One of the main aims of the digital single market is to make sure EU consumers can access online content on smartphones and other devices while in other member states. It has already ended expensive roaming charges.
A worst-case scenario for the UK would see citizens blocked from online content while in the EU, and facing higher phone bills on holidays.
Though she dropped hints in her Munich speech last month, May confirmed on Friday that certain industries like medicine makers could stay as members of their respective EU agencies – which means continuing to abide by their rules and paying membership fees.
This would streamline approval processes and boost innovation in the UK, she said.
Membership of the European Medicines Agency “would mean these medicines getting to patients faster as firms prioritise larger markets when they start the lengthy process of seeking authorisations,” she said.

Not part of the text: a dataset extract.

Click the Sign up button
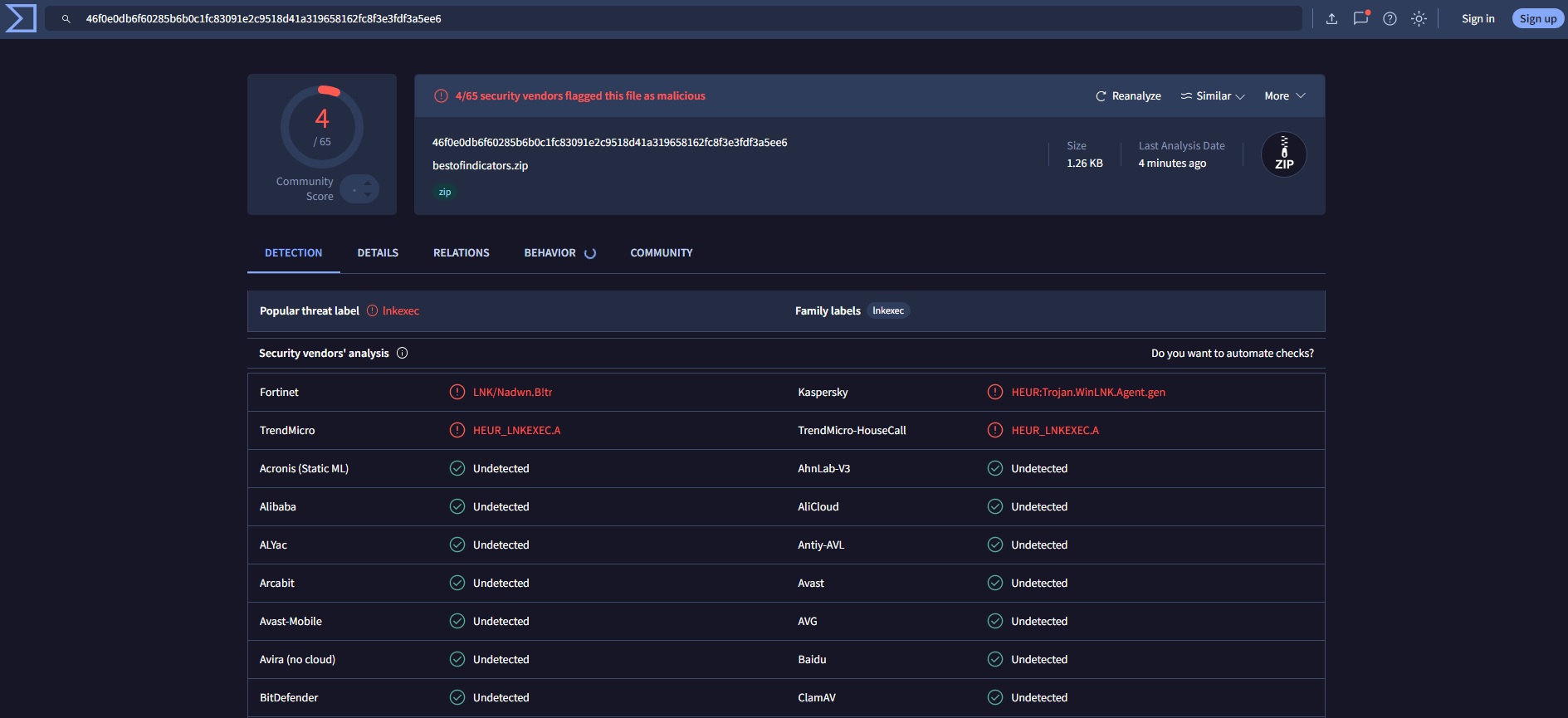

She added that it would also help the EU because currently the UK regulator is the main new medicine assessor in the bloc.
Aerospace and airlines
May committed to a plan demanded by the aerospace industry to allow the movement of goods between the UK and the EU and avoid potential delays at docks and airports due to customs checks.

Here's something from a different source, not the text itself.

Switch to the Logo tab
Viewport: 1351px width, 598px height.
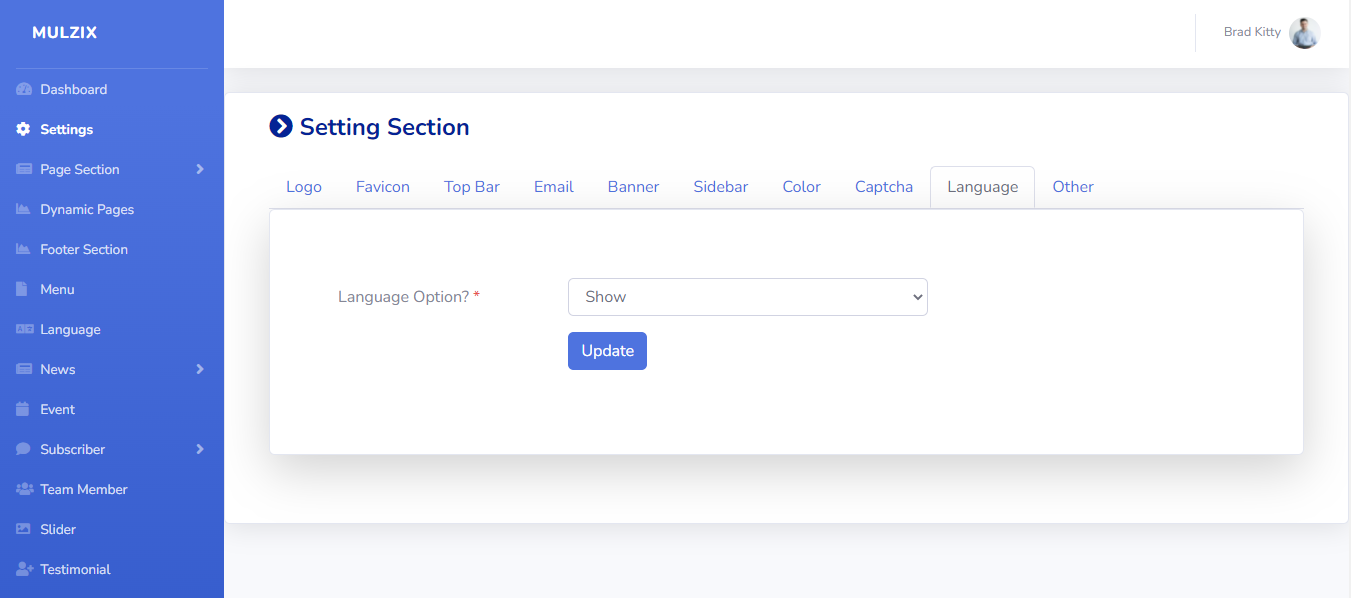point(304,187)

Airbus SE had warned earlier Friday that it may need to stockpile parts for its aircraft to avoid disruption after Brexit.
The company has cautioned that its UK factories, which produce wings for all its commercial jets, would only remain untouched if they retain current levels of efficiency.
Like pharmaceuticals, Britain’s aviation industry may remain part of the European Aviation Safety Agency, as is already the case for Switzerland, she said.
Agriculture and fisheries
Reiterating comments made last week by Environment Secretary Michael Gove, May said the UK would be using Brexit to reform the way that agriculture and fisheries are managed and subsidised.
She also repeated his claim that the UK will boost its environmental standards after Brexit, which will likely please green groups and frustrate some farmers.
“But it will be particularly important to secure flexibility here to ensure we can make the most of the opportunities presented by our withdrawal from the EU for our farmers and exporters,” she said.
On fishing, she said the UK and EU should work together to prevent overfishing and “agree reciprocal access to waters and a fairer allocation of fishing opportunities for the UK fishing industry.”